• O que fazer
(1) No texto sobre o ensino, em que dia foi dinamizada a atividade a pares?
(2) Transcreva palavra por palavra, do texto sobre o ensino, tudo o que vai desde "Obrigada M. é" até "tipo de linguagem.".
--- Texto da página ---
Na quarta-feira passada dinamizei mais uma atividade a pares e no final da aula uma aluna aproximou-se de mim e disse-me em sussurro: "A professora fez esta atividade hoje para realçar a mensagem da última aula não foi?" Eu não disse nada, ela sorria e senti que esperava uma resposta. Pisquei-lhe o olho e disse-lhe "Tu és perspicaz M.!" Ela não sabe mas fez a diferença no meu dia! 
Obrigada M. é também por ti que vale a pena!

sábado, 15 de fevereiro de 2014

Sobre o super-competente-professor-de-recreio

Não sei se já tive oportunidade de dizer isto aqui desta forma tão clara e transparente: sou profissionalmente extremamente realizada. Não obstante todas as maleitas características da profissão, dos momentos mais inglórios e desprovido de reconhecimento (mas há ainda alguma esperança de que isso aconteça?) eu tenho muito orgulho no que faço. Entendo que o leitor mais sensível censurar-me-á por não ter colocado uma mensagem inicial alertando para o carácter violento e desapropriado deste tipo de linguagem. 
Na verdade por vezes é assim que me sinto: desadequada ao pensamento característico da atualidade. Talvez nesta minha atitude pese o facto de "o meu tempo" não ser muito diferente deste tempo. As dificuldades que há 8 anos existiam  para quem entrava na profissão são praticamente iguais às dos nossos tempos. A diferença é que atualmente há mais gente, profissionais que já estão na carreira, a sofrer com essas condições e portanto o número de insatisfeitos cresce consideravelmente.
--- Registos fornecidos ---
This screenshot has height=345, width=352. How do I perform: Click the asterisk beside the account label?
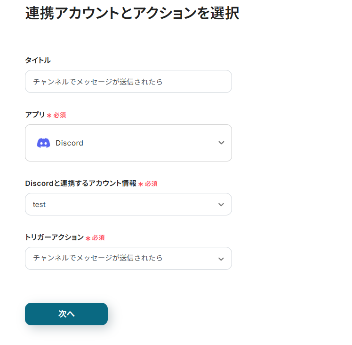(x=141, y=184)
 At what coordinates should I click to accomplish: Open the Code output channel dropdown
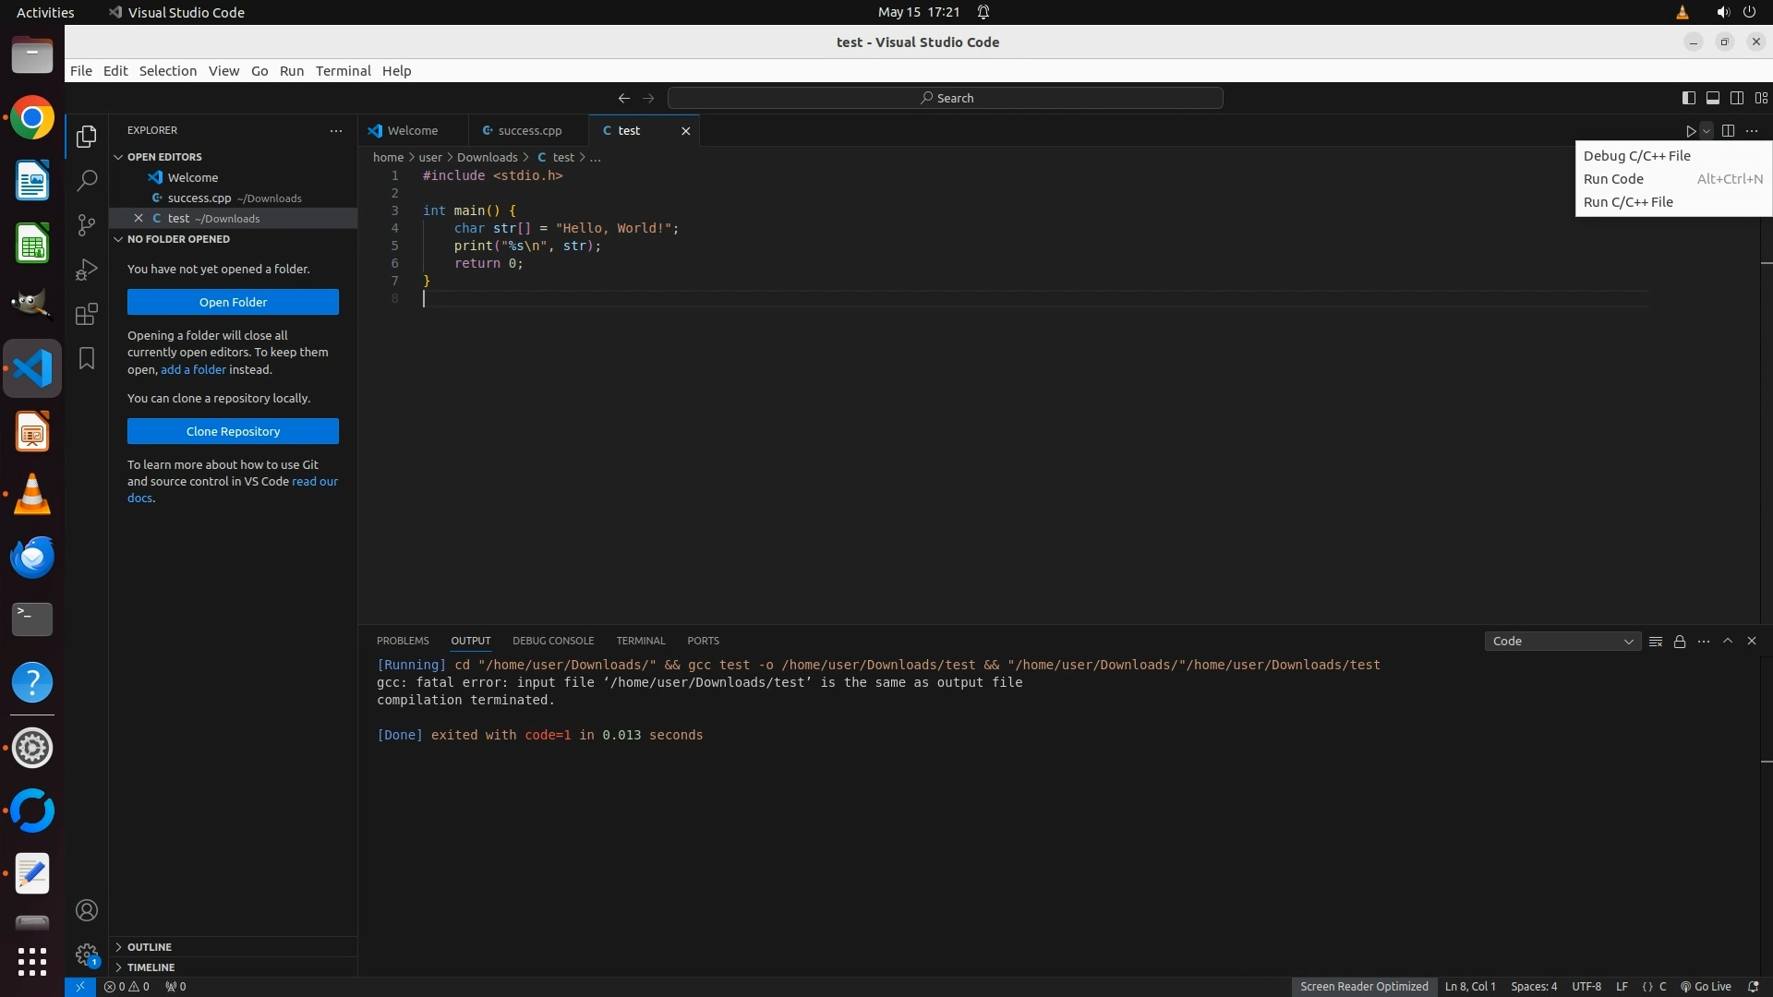click(1562, 642)
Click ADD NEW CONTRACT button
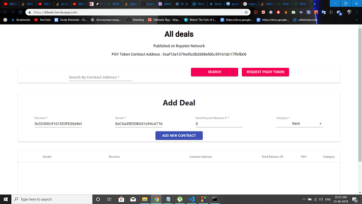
---
• Respostas do exercício
(1) Na quarta-feira passada.

(2)
Obrigada M. é também por ti que vale a pena!

sábado, 15 de fevereiro de 2014

Sobre o super-competente-professor-de-recreio

Não sei se já tive oportunidade de dizer isto aqui desta forma tão clara e transparente: sou profissionalmente extremamente realizada. Não obstante todas as maleitas características da profissão, dos momentos mais inglórios e desprovido de reconhecimento (mas há ainda alguma esperança de que isso aconteça?) eu tenho muito orgulho no que faço. Entendo que o leitor mais sensível censurar-me-á por não ter colocado uma mensagem inicial alertando para o carácter violento e desapropriado deste tipo de linguagem.